I also didn't know that "guys who work out and lift weights are more likely to have a higher libido". Too bad for the majority of guys who don't. By the way, that increased libido is in fact probably due to the same ego that prompt those guys to sweat while looking at themselves in giant mirrors. So I don't know if it's such good news--especially since it only says that it is "more likely" to happen. Which means that whoever did this study is more likely to not be a real scientist.
But still, just because of those two "facts", girls are unconsciously induced to wear ponytails all the time ("hey, guys think it's cute! *giggle*") and to either search for the guy with perfect guns or force their significant other to hit the gym . Even more so because--and I'm sure you didn't know that-- "sweat makes a man's skin taste better than a margarita". Seriously? Is that even possible?? How did they find that out, scientific research? Sign me up please!
I won't go through the entire magazine because it would take me forever, but I do want to share with you and the world this month's "Man Manual"--yes, you read right, like a dishwasher manual. In June, you will learn "How To Wow Him From Day One". Yes, PLEASE, tell me how to do that, I'm begging for help! Although if you've already met someone, I assume it won't work also for Day Two. Sorry, too late for you, you're new relationship is doomed.

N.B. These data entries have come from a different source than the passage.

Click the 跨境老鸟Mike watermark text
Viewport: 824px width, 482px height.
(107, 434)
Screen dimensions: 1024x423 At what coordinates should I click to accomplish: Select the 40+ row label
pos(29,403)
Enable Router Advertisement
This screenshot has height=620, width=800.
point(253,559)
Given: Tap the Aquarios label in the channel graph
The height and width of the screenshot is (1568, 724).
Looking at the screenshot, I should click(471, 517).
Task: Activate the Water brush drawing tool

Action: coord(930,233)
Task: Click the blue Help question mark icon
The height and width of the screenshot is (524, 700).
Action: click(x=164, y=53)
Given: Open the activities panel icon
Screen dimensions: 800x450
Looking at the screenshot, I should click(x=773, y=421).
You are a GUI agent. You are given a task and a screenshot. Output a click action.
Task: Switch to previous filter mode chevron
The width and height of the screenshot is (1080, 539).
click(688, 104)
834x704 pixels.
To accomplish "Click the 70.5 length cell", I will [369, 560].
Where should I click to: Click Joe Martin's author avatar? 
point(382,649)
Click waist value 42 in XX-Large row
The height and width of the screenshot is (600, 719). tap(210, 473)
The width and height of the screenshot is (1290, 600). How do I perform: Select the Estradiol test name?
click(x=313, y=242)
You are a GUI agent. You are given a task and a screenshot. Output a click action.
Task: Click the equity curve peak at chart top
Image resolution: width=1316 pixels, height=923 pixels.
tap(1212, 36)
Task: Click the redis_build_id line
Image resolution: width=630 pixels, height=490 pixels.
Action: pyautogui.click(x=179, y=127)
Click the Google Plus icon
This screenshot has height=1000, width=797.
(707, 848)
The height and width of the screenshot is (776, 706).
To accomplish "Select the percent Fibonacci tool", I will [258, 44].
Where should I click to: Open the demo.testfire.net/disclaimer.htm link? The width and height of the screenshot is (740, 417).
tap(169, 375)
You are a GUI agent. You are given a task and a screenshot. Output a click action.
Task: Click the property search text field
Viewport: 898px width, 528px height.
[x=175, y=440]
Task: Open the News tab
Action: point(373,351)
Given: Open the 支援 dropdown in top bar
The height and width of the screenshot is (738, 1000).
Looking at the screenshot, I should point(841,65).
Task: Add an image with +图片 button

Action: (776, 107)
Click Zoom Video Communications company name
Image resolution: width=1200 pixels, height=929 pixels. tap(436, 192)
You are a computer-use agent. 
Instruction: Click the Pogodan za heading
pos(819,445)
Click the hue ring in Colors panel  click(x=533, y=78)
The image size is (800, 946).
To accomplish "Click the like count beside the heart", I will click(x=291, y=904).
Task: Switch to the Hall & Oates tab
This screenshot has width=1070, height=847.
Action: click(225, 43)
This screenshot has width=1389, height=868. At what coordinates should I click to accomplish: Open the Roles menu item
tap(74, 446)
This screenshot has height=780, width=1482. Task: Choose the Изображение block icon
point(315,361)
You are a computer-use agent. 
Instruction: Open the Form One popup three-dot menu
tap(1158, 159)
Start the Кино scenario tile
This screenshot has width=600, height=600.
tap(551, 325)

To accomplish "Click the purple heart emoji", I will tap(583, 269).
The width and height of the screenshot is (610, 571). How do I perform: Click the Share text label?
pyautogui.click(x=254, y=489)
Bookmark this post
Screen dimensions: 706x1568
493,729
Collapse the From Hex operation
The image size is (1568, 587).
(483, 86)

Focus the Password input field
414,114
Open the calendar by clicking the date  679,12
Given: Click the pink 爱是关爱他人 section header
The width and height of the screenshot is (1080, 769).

So, girls, to wow a guy instantly, you must:
1. Ask questions
Oh, really? So that's what you do on a date! Or you could just sit in front of him and say absolutely nothing the whole time. That wouldn't be weird at all.
2. Tell a secret
Bad idea, if you want my opinion. But I guess it all depends on which secret you decide to share. "Guess what, I used to be a girl, just like you!" is probably more damaging that "Don't tell anyone, but my favorite writers of all times are Dan Brown, Danielle Steel and Nicholas Sparks." Although... I'm not quite sure, maybe it's the other way around.
3. Own the awkwardness
What? The very definition of awkwardness implies that you cannot, ever, own it. You can trust me on that one, I don't belong to the Facebook group "Awkward Moments Define My Life" without a reason.
4. Bring up day 2 (is it so important that I should type it "Day 2"? Let's assume not)
Maybe I'm not daring enough, but my advice would be to let him do that. Because if you do, there's a good chance he will run away and let you pay the check. Especially if you didn't ask questions, didn't tell him your darkest secret, and didn't manage to own the awkardness when you spilt your bolognese all over yourself (in which case you deserved it, because it is common knowledge that you do not eat bolognese on a first date--that's what you get when you transgress the rules).
This "article" (note the importance of the quotation marks) only proves that the path to love is more painful than a Two and a Half Men marathon and more exhausting than an actual marathon.
So I will borrow Bukowski's words of wisdom by arguing that "there are worse things than being alone". Really, there are. For instance, you could be dating someone with a very hairy back. Ew (double ew if you're a guy)!
And don't forget that love does not make the world go round. Money and power do--and Oreo ice cream, but that's another story. But you know what? I'd still take foolish anytime. With a scoop of ice cream, if that sounds kinky enough for you.